## Supplied information:
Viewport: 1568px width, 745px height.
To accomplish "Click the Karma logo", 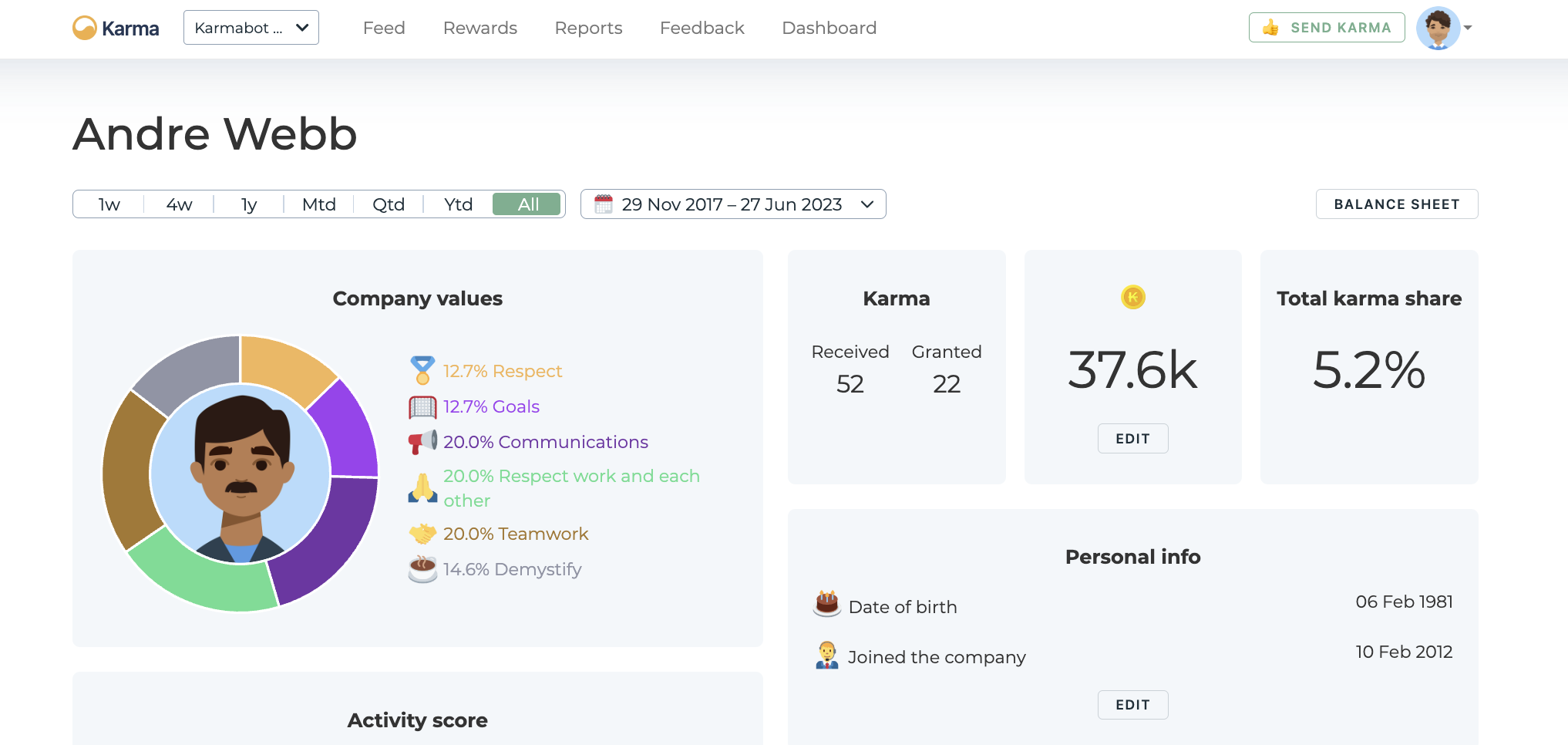I will [x=115, y=27].
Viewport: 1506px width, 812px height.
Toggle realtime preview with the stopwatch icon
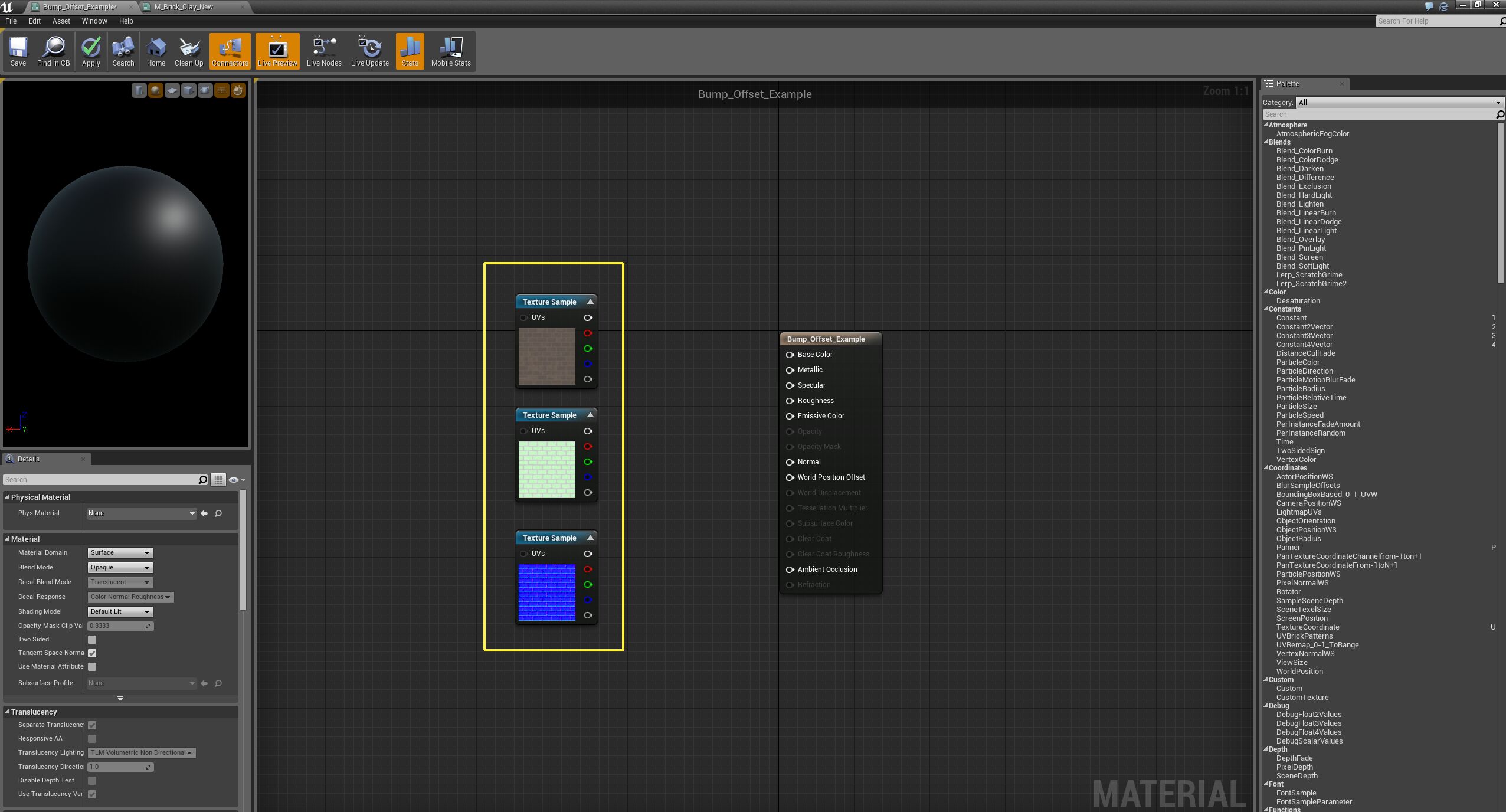(239, 90)
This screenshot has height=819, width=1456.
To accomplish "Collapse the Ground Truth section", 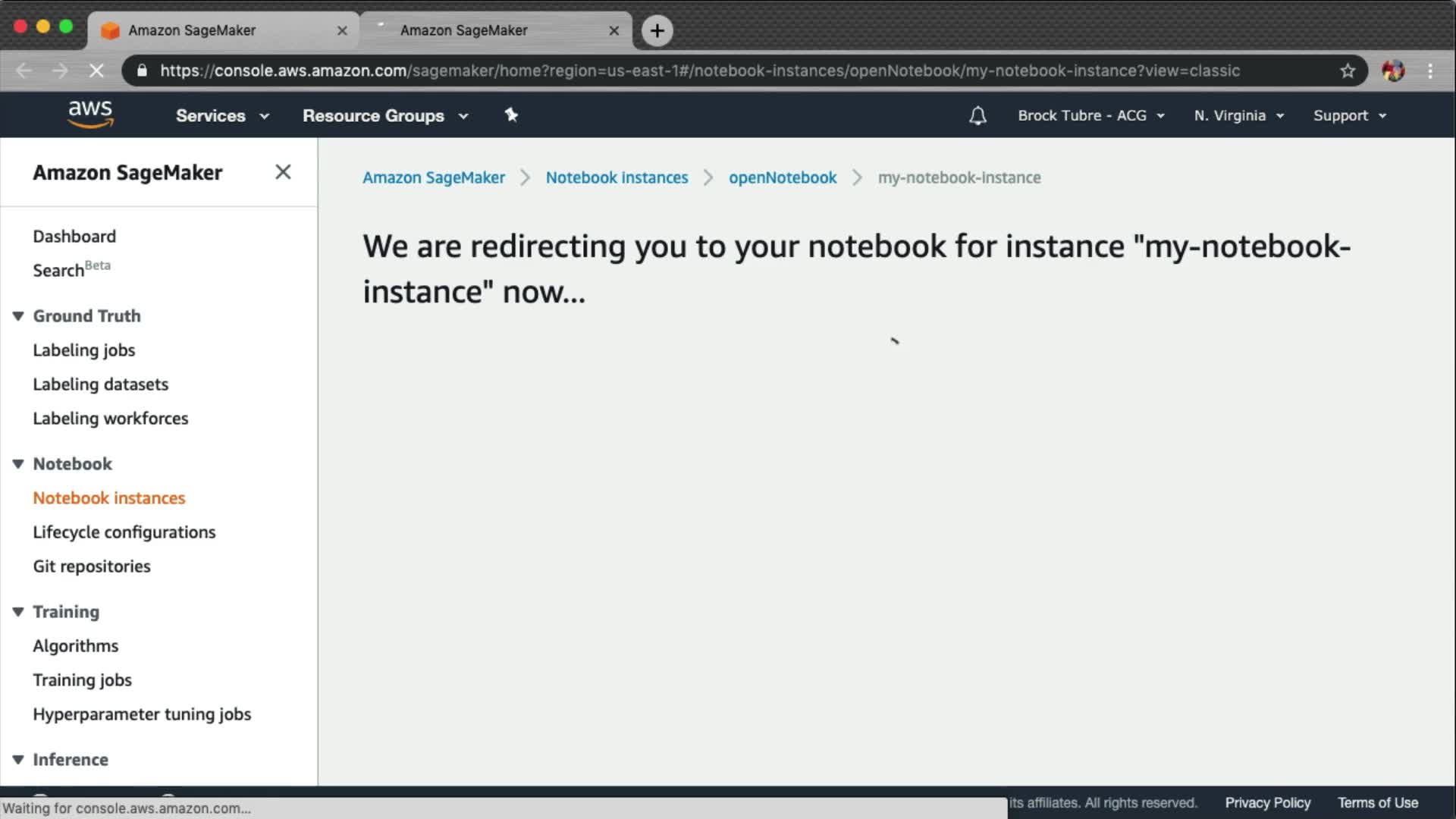I will pos(18,316).
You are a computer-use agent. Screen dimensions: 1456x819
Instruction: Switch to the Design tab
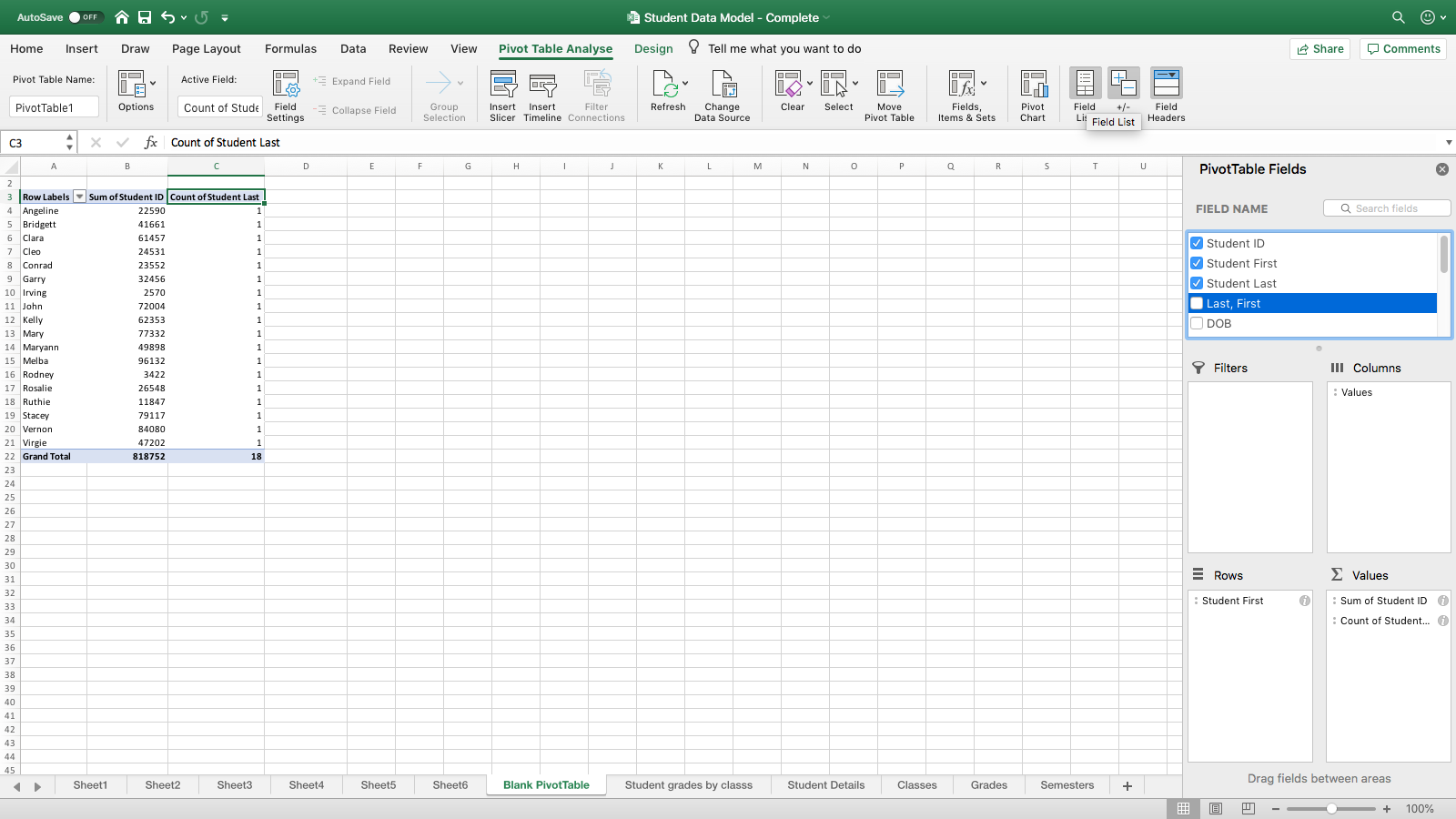pyautogui.click(x=652, y=48)
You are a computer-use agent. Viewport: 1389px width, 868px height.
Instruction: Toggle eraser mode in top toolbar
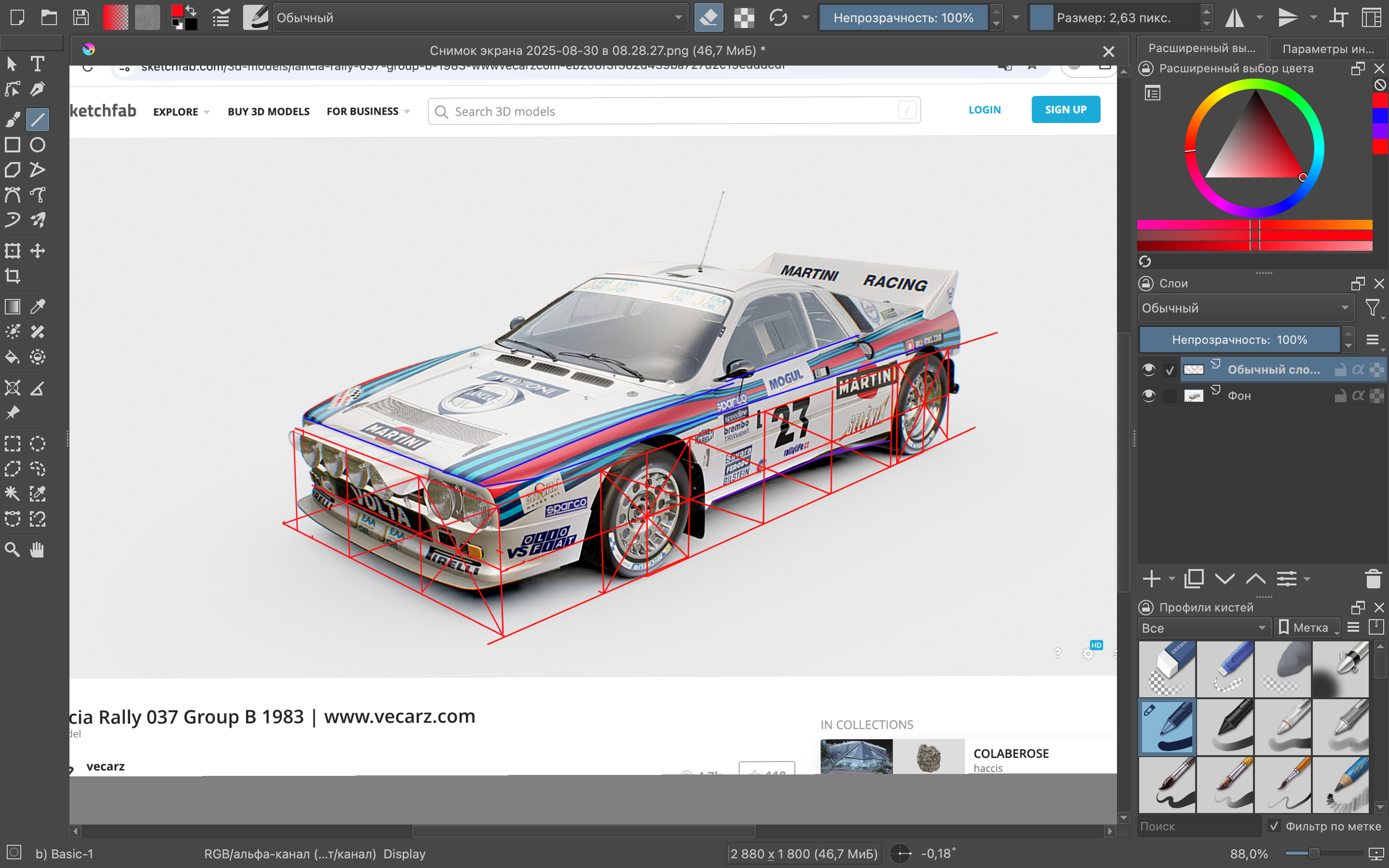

## Exercise prompt:
Scan the material above for the word "width", and copy every line in which it is found.

## Completed exercise:
Viewport: 1568px width, 745px height.
Viewport: 1506px width, 812px height.
This screenshot has height=819, width=1456.
You are a computer-use agent. Viewport: 1389px width, 868px height.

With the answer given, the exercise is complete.